Aprilia RS 50cc : le guide vrai d’une sportive de légende

Une Aprilia RS 50cc garée sur un parking de lycée, et tous les regards convergent. Carénage intégral, lignes de RSV4 miniaturisée, échappement qui claque sec. C’est la moto que des générations d’ados de 14 ans ont scotchée sur leur mur avant de l’avoir au garage.

Le problème commence après l’achat. Beaucoup signent pour le look, puis découvrent une machine pointue et une position qui casse le dos sur 30 km. Et un marché de l’occasion miné par les machines bricolées. Entre la légende et la réalité du garage, l’écart est réel.

Ce guide ne vend rien. Il vous dit ce que vaut vraiment une RS 50, génération par génération. Le prix honnête en occasion. La fiabilité du moteur deux-temps. Ce qu’on entretient, ce qui casse, et comment repérer une bonne annonce d’une épave repeinte. Parent prudent, ado qui rêve d’une RS, propriétaire curieux : vous repartirez avec une décision claire.

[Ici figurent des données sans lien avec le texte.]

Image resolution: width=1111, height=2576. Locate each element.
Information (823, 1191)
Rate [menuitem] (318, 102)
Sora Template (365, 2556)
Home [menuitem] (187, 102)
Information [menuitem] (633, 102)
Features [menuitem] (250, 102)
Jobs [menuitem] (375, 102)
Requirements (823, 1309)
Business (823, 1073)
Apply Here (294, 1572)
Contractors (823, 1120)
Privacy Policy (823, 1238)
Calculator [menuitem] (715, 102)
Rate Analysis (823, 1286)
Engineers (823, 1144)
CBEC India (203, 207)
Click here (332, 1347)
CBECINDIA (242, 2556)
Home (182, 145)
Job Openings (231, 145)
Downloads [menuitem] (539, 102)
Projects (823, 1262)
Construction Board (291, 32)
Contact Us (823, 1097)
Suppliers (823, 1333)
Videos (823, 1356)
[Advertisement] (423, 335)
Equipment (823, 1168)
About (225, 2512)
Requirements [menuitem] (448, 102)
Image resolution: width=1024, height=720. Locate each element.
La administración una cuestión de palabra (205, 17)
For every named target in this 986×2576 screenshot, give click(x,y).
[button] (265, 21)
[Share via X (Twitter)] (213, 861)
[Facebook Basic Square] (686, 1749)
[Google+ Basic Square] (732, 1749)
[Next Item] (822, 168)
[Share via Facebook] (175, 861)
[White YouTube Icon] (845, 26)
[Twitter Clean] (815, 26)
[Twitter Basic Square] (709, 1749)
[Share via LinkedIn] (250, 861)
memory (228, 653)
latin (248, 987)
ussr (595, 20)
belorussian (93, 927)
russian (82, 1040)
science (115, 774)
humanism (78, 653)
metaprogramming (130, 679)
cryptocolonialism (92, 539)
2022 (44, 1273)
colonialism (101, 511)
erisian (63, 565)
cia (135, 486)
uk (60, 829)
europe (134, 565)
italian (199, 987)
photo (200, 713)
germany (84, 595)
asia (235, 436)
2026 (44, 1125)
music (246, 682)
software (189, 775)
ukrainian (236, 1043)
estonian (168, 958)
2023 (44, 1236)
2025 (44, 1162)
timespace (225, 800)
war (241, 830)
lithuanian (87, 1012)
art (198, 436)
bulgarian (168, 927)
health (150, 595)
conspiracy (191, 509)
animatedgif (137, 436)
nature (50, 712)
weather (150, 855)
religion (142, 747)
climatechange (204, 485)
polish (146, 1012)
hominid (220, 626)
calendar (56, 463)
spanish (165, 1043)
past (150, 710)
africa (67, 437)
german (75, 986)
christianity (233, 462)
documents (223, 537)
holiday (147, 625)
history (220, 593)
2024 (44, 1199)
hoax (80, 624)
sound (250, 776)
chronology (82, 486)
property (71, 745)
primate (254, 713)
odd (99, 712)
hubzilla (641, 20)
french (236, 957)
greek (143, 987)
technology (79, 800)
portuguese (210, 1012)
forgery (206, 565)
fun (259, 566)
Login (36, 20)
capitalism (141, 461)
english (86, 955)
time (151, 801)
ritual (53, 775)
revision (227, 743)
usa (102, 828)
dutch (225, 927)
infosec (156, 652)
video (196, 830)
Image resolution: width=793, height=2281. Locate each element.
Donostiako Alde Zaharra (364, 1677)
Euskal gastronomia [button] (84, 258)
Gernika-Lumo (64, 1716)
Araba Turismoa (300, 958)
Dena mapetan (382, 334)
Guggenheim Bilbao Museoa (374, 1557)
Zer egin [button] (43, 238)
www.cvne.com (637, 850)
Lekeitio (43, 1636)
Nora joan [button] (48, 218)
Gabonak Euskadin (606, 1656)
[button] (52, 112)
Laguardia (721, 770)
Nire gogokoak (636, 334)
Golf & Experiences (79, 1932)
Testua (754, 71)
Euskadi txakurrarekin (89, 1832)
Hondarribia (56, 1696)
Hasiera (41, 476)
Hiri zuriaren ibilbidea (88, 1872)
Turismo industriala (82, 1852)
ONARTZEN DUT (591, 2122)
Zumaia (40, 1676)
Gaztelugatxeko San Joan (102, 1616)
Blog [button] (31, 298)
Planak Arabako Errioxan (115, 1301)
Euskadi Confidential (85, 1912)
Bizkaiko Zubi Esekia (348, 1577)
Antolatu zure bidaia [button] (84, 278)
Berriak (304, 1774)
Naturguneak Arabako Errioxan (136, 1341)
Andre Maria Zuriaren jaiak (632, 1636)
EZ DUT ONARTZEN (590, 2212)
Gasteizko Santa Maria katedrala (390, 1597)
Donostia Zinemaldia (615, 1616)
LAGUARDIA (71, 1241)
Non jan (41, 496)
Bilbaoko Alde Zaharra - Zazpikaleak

Aprilia RS 50, c’est quoi exactement, et pour qui ?

Carte d’identité

Une vraie sportive route, format 50

1993

Année de lancement, réplique réduite des machines de Grand Prix Aprilia

6

Rapports, boîte manuelle et embrayage à la main, pas un automatique

14 ans

Âge d’accès sur route avec le permis AM, comme tout cyclomoteur

Pour qui : un jeune qui veut piloter, pas seulement se déplacer. Pour un trajet urbain pur, un scooter automatique reste plus pratique.

L’Aprilia RS 50 est un cyclomoteur sportif italien lancé en 1993, conçu comme une réplique réduite des machines de Grand Prix de la marque. Carénage intégral, cadre périmétrique, position de pilotage avancée. Ce n’est pas un scooter, ce n’est pas un supermotard. C’est une vraie sportive route en version 50, accessible dès 14 ans avec le permis AM.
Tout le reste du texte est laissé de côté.